Lots of sports cars about to debut to a market that may be receptive

Sports cars -- sleek, powerful and sexy -- they can stir the imagination and excite the hormones, but historically they haven't been big sellers.

Shoppers, particularly the middle-age baby boomers who are reaching their prime buying-power years, will cast a longing eye at the Dodge Viper, Corvette or Miata in the showroom but in the vast majority of cases they will drive home a new four-door sedan, sport utility vehicle or a minivan.


Despite this, auto manufacturers, both domestic and foreign, will be introducing a flurry of new models in coming months.

They include a redesigned Corvette, the first all-new Porsche in 19 years, a supercharged Mercedes-Benz roadster, the Plymouth Prowler roadster and a new version of Acura's pricey speed machine, the NSX.


With the demographics of the nation changing -- we are becoming an older society -- can the market support so many new sports cars and roadsters? What do manufacturers hope to accomplish with their new models?

Frederick Schwing

President of Schwing Motor Co.

I am quite confident the market can support the new wave of sports cars.

There has been a near void in the sports car market in the United States over the past 10 years. There was the Corvette and the Mazda Miata, but not much more.

There was a time when there were a lot more sports cars available. The British sports car industry has dried up. There are no more MGs, MG-B or MG Midgets or Triumphs.

There were others: the Lotus, the Spitfire, the Austin-Healy, Fiat and Alfa-Romeo and Sprite. Most of them disappeared because they couldn't meet U.S. auto emission standards.

We sell BMW and we didn't get our first Z3, BMW's new roadster, until June. They are all sold. They have been hot. I'm selling all I can get. There is still a couple of months' waiting list for the car.


Edward Lapham

Executive editor of Automotive News

I think the market can support them, but I won't be surprised if there is some shake-out sometime down the road.

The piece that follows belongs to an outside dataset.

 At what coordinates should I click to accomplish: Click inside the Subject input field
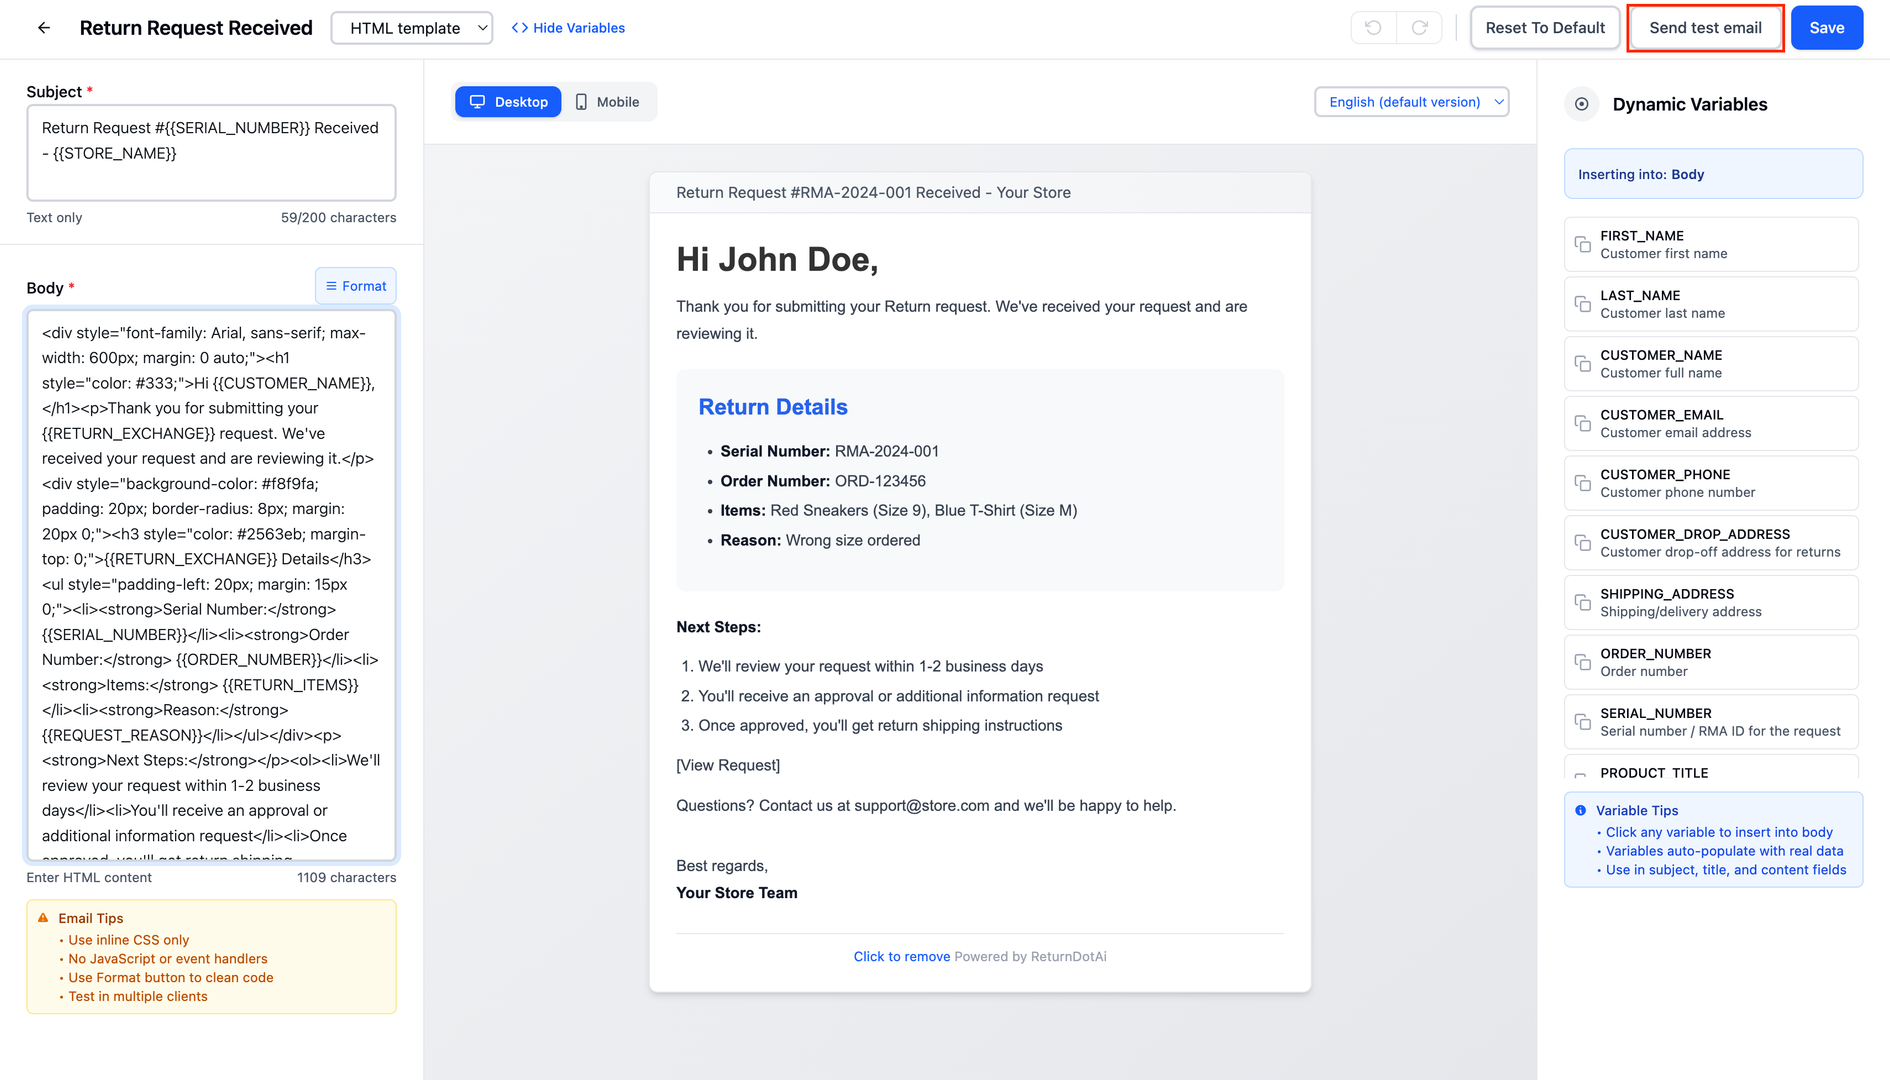point(210,152)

Roadsters are toys. There is no question about it. Just as sport utility vehicles are toys. Fifteen to 20 years ago, everybody looked at the Jeep and said that's a toy and it has expanded into something much bigger.

I don't think the roadsters will be big sellers, but there will be a market for them with the baby boomers. They represent an alternative for somebody who needs an extra vehicle.

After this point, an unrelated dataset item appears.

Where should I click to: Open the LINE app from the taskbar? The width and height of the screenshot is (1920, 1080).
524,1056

When you have been driving a minivan or a sport utility vehicle, it is nice to get into something that is a little smaller and more personal, leave the kids and dog behind and enjoy it.


With sports cars, you are talking about smaller volumes. Many of these units will have production runs of between 5,000 and 10,000 vehicles. They may not be big sellers, but they will appeal to a certain segment of the markets.

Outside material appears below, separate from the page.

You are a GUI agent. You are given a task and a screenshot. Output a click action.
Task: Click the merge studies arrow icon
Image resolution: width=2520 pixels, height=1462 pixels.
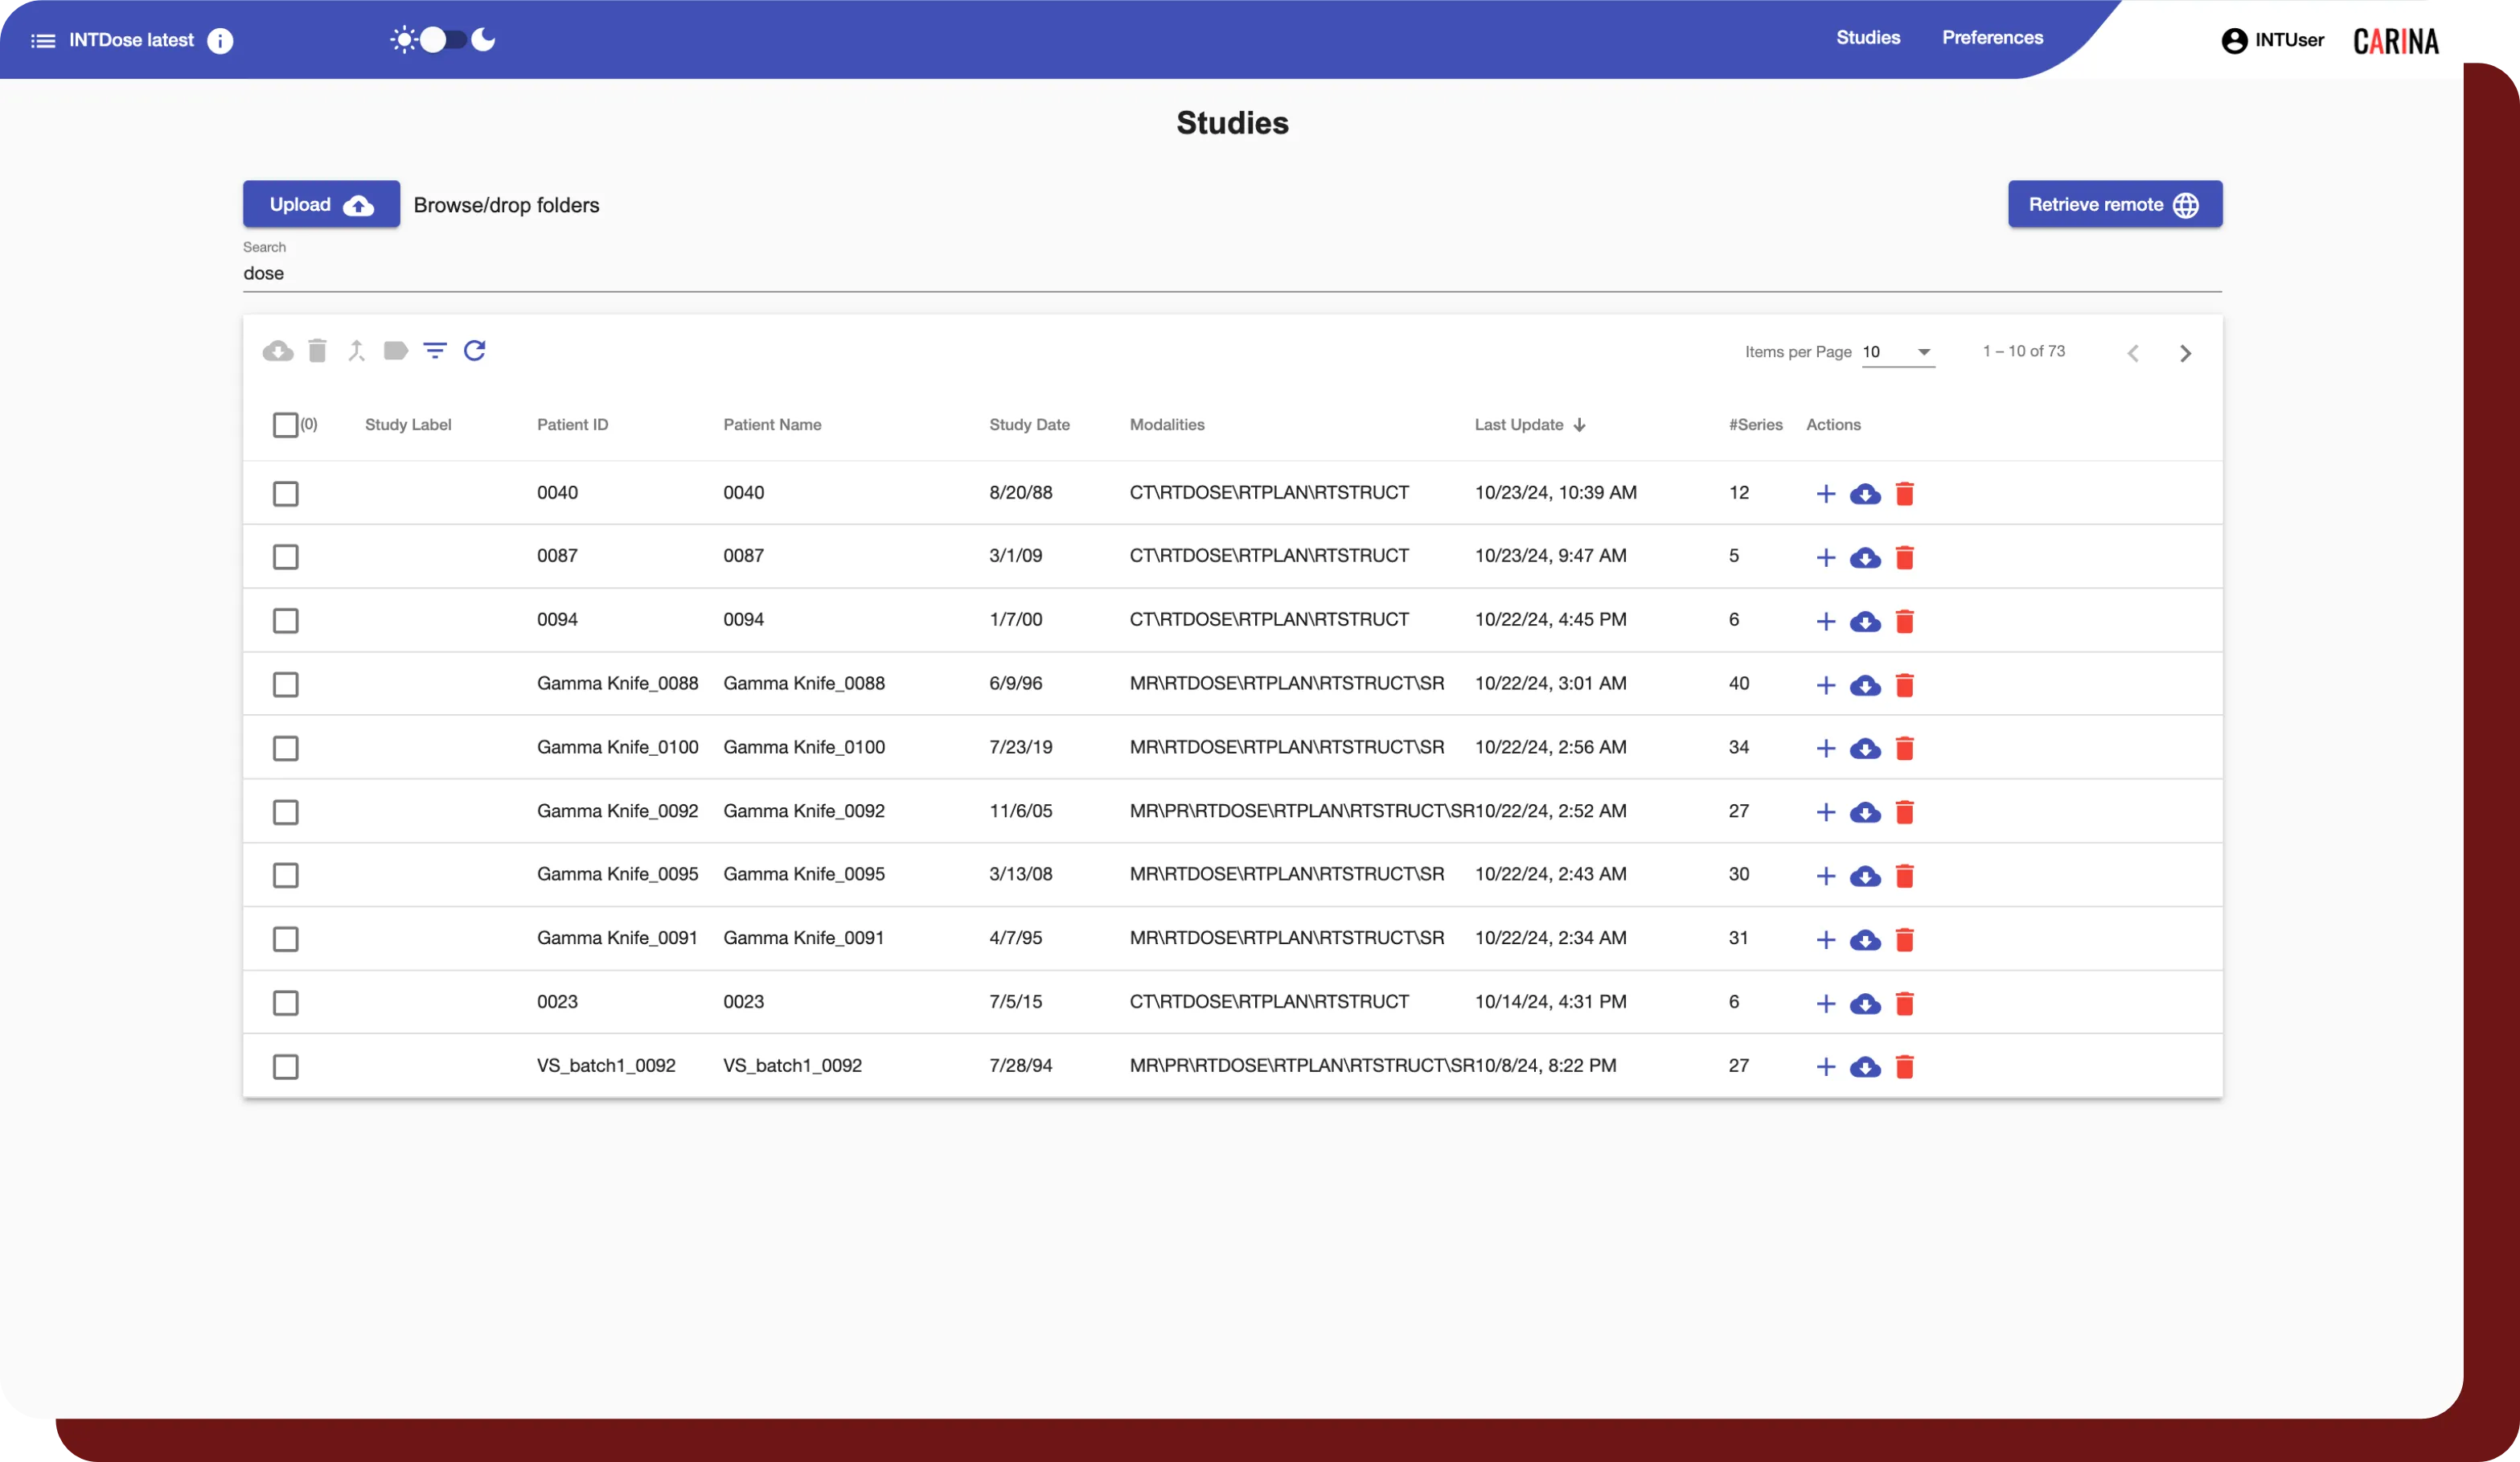click(x=356, y=351)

A lot of the new activity is related to the success of the Mazda Miata, which rekindled the flame that a lot of people had for

roadsters and sports cars.

As to why the manufacturers are doing this, they create excitement in the showroom. They create brand awareness and this is very important now that there is so much competition from so many lines of cars.

In Dodge's case, first with the Viper convertible and now with the coupe, they clearly wanted to keep the showroom excitement rolling.

David Barnas


Spokesman for Chrysler Corp.

We think it can. Chrysler has the Dodge Viper and our new roadster, the Plymouth Prowler, is coming this spring. There is nothing out there like these cars. They fill a niche in the market.

But the measure of the success of these vehicles goes well beyond their limited production and sales.

The Viper was really the revitalization of the Dodge brand and was the calling card for Chrysler's financial comeback in the early 1990s.

We expect the Prowler to do the same for Plymouth.

We are not looking at a high level of sales. Our projections for Plymouth Prowler is 3,000 for the first year.


Prowler will be Plymouth's calling card. It will put Plymouth on the map. It will be the flagship vehicle of the Plymouth brand. It will stimulate excitement and increase showroom activity.

People will come in to see it even if they can't afford it or it's not a practical vehicle for them.

That excitement will rub off on the Plymouth Neon, the Grand Voyager and the other products we have in the Plymouth brand stable.

Prowler has already drawn attention to Plymouth. We have received over 100,000 inquiries about the Prowler and we hasn't even started producing it yet. It has raised the visibility of Plymouth.

Since the Viper was introduced in 1992, Dodge sales have been at all-time highs. Not all of that is attributable to Viper, but it began the process.

We think the Prowler will do for Plymouth what Viper did for Dodge.